Excerpted records:
»»
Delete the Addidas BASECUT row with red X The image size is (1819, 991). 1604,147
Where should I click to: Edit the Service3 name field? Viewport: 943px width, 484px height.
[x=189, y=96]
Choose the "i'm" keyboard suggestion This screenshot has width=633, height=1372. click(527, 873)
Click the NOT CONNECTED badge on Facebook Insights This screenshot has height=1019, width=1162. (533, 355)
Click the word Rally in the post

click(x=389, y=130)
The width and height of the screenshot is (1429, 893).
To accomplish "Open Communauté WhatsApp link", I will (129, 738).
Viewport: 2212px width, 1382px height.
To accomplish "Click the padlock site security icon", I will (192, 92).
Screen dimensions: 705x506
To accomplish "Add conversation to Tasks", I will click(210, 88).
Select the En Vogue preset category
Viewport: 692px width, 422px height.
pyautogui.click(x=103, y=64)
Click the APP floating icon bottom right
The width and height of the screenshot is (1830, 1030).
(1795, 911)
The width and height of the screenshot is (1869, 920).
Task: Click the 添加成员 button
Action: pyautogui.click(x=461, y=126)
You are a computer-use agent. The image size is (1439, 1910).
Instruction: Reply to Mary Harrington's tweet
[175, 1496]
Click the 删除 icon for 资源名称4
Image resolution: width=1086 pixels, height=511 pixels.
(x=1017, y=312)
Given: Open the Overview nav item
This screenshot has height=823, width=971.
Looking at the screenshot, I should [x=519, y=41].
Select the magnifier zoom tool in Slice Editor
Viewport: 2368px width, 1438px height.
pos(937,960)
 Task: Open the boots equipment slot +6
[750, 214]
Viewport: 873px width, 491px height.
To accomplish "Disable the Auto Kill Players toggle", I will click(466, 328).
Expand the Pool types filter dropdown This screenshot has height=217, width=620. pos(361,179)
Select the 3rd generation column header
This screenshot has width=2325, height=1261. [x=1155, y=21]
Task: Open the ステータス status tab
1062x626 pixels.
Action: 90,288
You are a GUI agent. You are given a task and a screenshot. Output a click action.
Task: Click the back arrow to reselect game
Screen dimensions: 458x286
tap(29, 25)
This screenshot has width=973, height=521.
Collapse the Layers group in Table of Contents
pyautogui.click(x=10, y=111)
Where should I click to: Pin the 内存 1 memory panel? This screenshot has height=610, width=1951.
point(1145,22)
««
Stated problem:
Return all of the rows above word for word, changing nothing.

Answer below:
Delete the Addidas BASECUT row with red X The image size is (1819, 991). 1604,147
Where should I click to: Edit the Service3 name field? Viewport: 943px width, 484px height.
[x=189, y=96]
Choose the "i'm" keyboard suggestion This screenshot has width=633, height=1372. click(527, 873)
Click the NOT CONNECTED badge on Facebook Insights This screenshot has height=1019, width=1162. (533, 355)
Click the word Rally in the post

click(x=389, y=130)
The width and height of the screenshot is (1429, 893).
To accomplish "Open Communauté WhatsApp link", I will (129, 738).
Viewport: 2212px width, 1382px height.
To accomplish "Click the padlock site security icon", I will (192, 92).
Screen dimensions: 705x506
To accomplish "Add conversation to Tasks", I will click(210, 88).
Select the En Vogue preset category
Viewport: 692px width, 422px height.
pyautogui.click(x=103, y=64)
Click the APP floating icon bottom right
The width and height of the screenshot is (1830, 1030).
(1795, 911)
The width and height of the screenshot is (1869, 920).
Task: Click the 添加成员 button
Action: pyautogui.click(x=461, y=126)
You are a computer-use agent. The image size is (1439, 1910).
Instruction: Reply to Mary Harrington's tweet
[175, 1496]
Click the 删除 icon for 资源名称4
Image resolution: width=1086 pixels, height=511 pixels.
(x=1017, y=312)
Given: Open the Overview nav item
This screenshot has height=823, width=971.
Looking at the screenshot, I should [x=519, y=41].
Select the magnifier zoom tool in Slice Editor
Viewport: 2368px width, 1438px height.
pos(937,960)
 Task: Open the boots equipment slot +6
[750, 214]
Viewport: 873px width, 491px height.
To accomplish "Disable the Auto Kill Players toggle", I will click(466, 328).
Expand the Pool types filter dropdown This screenshot has height=217, width=620. pos(361,179)
Select the 3rd generation column header
This screenshot has width=2325, height=1261. [x=1155, y=21]
Task: Open the ステータス status tab
1062x626 pixels.
Action: 90,288
You are a GUI agent. You are given a task and a screenshot. Output a click action.
Task: Click the back arrow to reselect game
Screen dimensions: 458x286
tap(29, 25)
This screenshot has width=973, height=521.
Collapse the Layers group in Table of Contents
pyautogui.click(x=10, y=111)
Where should I click to: Pin the 内存 1 memory panel? This screenshot has height=610, width=1951.
point(1145,22)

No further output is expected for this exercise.